The cause of the anovulation will determine the best treatment. For example, if a woman is not ovulating because she has a thyroid disorder, correction of the illness should cause her to ovulate.
Medications to induce ovulation
Oral agents for ovulation induction
These medicines are taken by mouth to induce ovulation. The three most commonly used drugs are:
- Clomiphene citrate (Clomid or Serophene)
- Letrozole (Femara)
- Tamoxifen (Nolvadex)
Of these three, clomiphene is the only drug that is specifically FDA-approved for ovulation induction. Letrozole and tamoxifen are FDA approved to treat breast cancer but also happen to promote ovulation.
Although ovulation induction is an off-label indication for letrozole and tamoxifen use, fertility experts often use these medications, as they may help a couple avoid more costly and risky treatments such as gonadotropin (injectable ovulation medications) medications.
These three drugs induce ovulation by blocking the action of estrogen (clomiphene and tamoxifen) in an area of the brain called the hypothalamus, or by causing the ovary to make less estrogen (letrozole). Either way, the hypothalamus responds by sending a stronger signal to the pituitary, which then releases increased amounts of FSH and LH – the two hormones responsible for egg growth and, ultimately, ovulation.
To minimize unwanted side effects such as hot flashes and mood swings, the general recommendation is to start with the lowest dose that reliably causes ovulation. Higher doses may hamper the development of the uterine lining and thicken cervical mucus and therefore make it more difficult to get pregnant.
The advantages of oral ovulation induction agents are cost and ease of use. The disadvantage is that of the women whom ovulate with these medicines, only half will become pregnant. The other half will require more intensive therapies.
Our patient Stephanie found family success with Clomid, a simple way to boost her ovulation.
If a woman is not pregnant within six months of treatment with an oral agent, she is much less likely to conceive this way and should seek further guidance from her physician or seek referral to a fertility specialist.

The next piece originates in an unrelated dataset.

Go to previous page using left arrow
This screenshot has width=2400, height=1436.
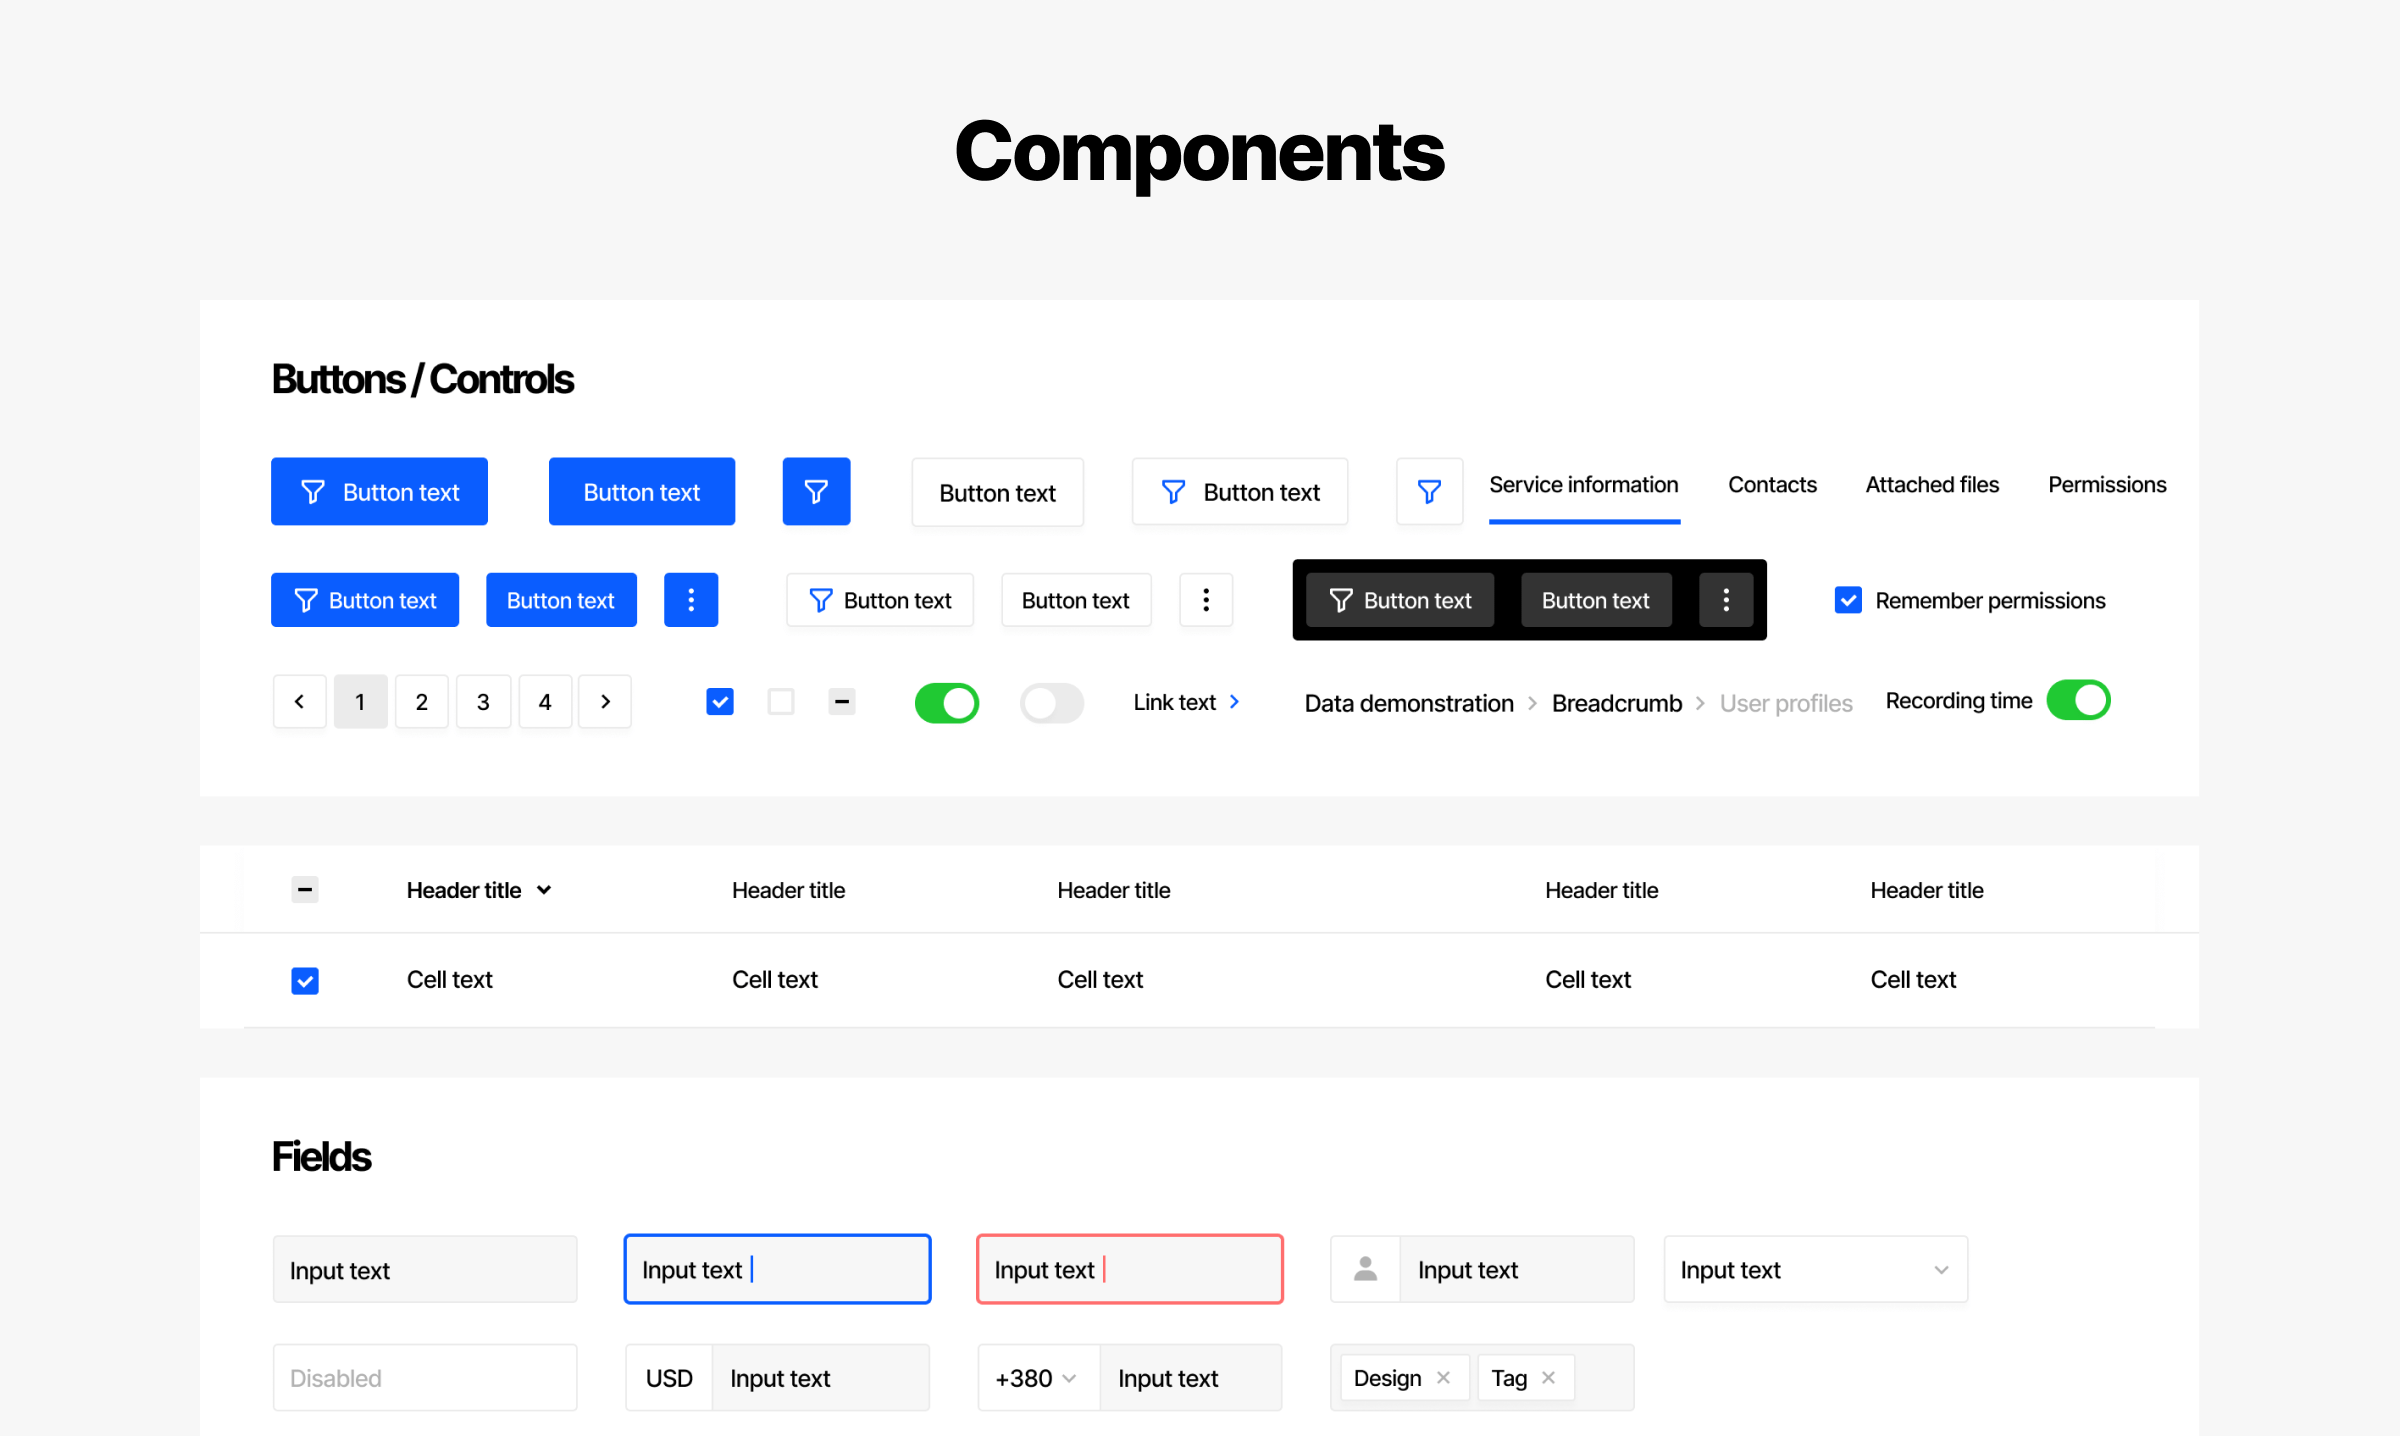pos(299,702)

Injectable medications for ovulation induction
Sometimes a woman will not adequately ovulate with an oral medication, and will instead require injections of gonadotropins. Gonadotropins include follicle stimulating hormone (FSH) and luteinizing hormone (LH). These are the hormones released by the pituitary gland to promote egg follicle growth and maturation.

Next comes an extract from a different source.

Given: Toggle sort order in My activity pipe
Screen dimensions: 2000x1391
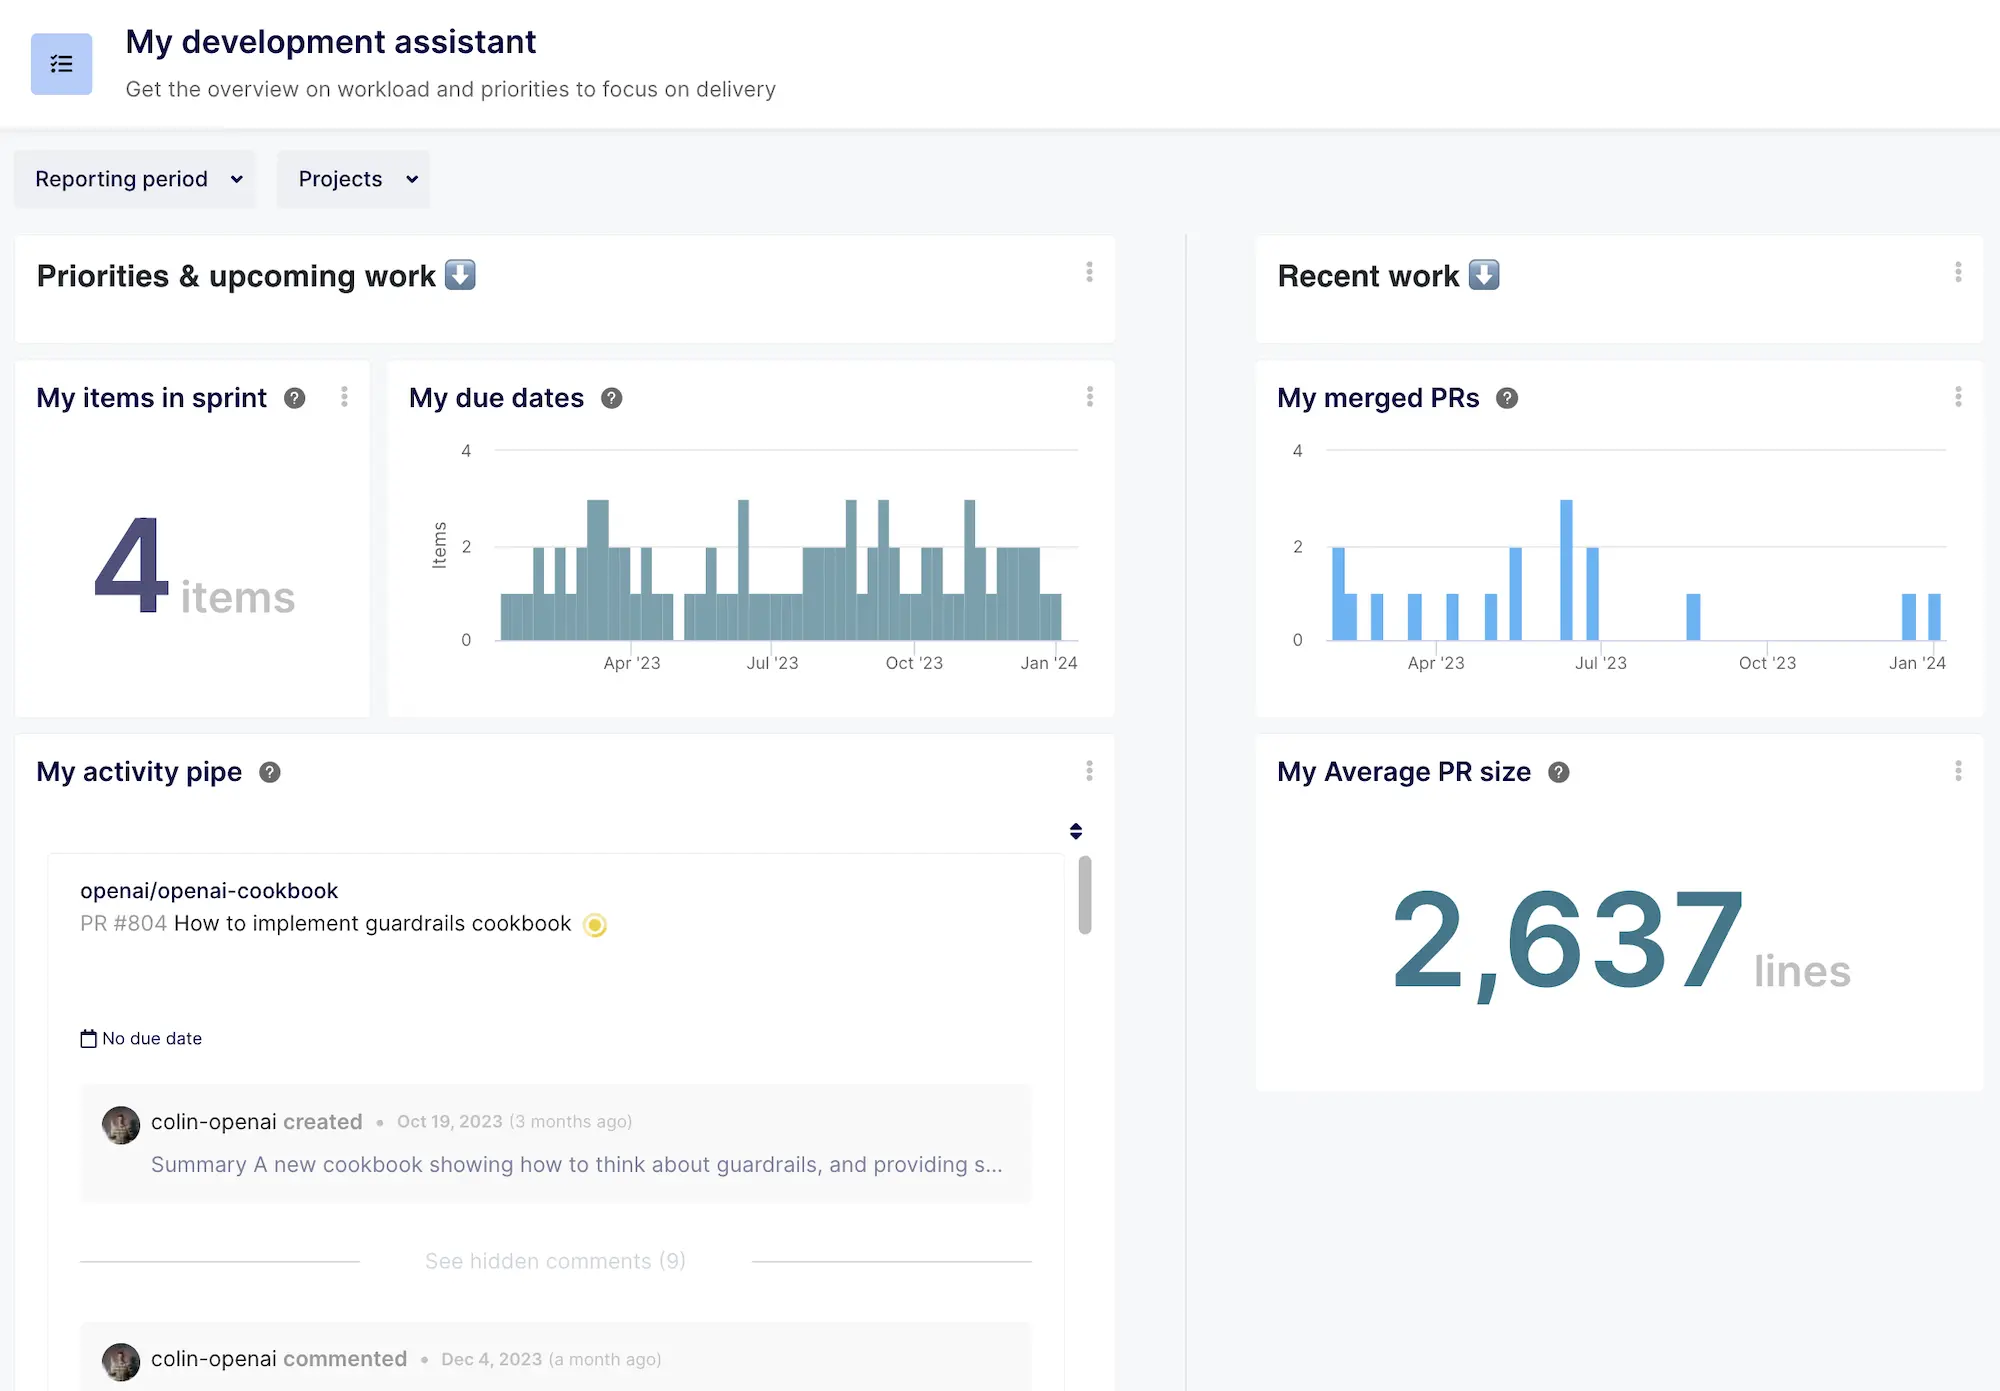Looking at the screenshot, I should [x=1076, y=830].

Gonadotropins are frequently used when women do not respond adequately to oral medications. Currently, gonadotropins are only available by injection and women who use them require frequent monitoring in a clinic so that the physicians can measure follicular growth. In other cases, women may require an injection of human chorionic gonadotropin (hCG) in addition to an oral agent.
Human chorionic gonadotropin (hCG) is the hormone of pregnancy, and is almost identical in structure to the hormone LH, which triggers the release of an egg from a mature follicle. It can be used in combination with oral agents or with gonadotropins to promote ovulation. Some of the many uses of hCG in fertility treatments are:
- If a drug like clomiphene can make the follicles grow and mature but not release an egg, hCG can force ovulation.
- hCG can be used to time artificial insemination for women who cannot reliably detect their ovulation with ovulation predictor kits.
- hCG is almost always used to trigger ovulation after the eggs have been stimulated with gonadotropins.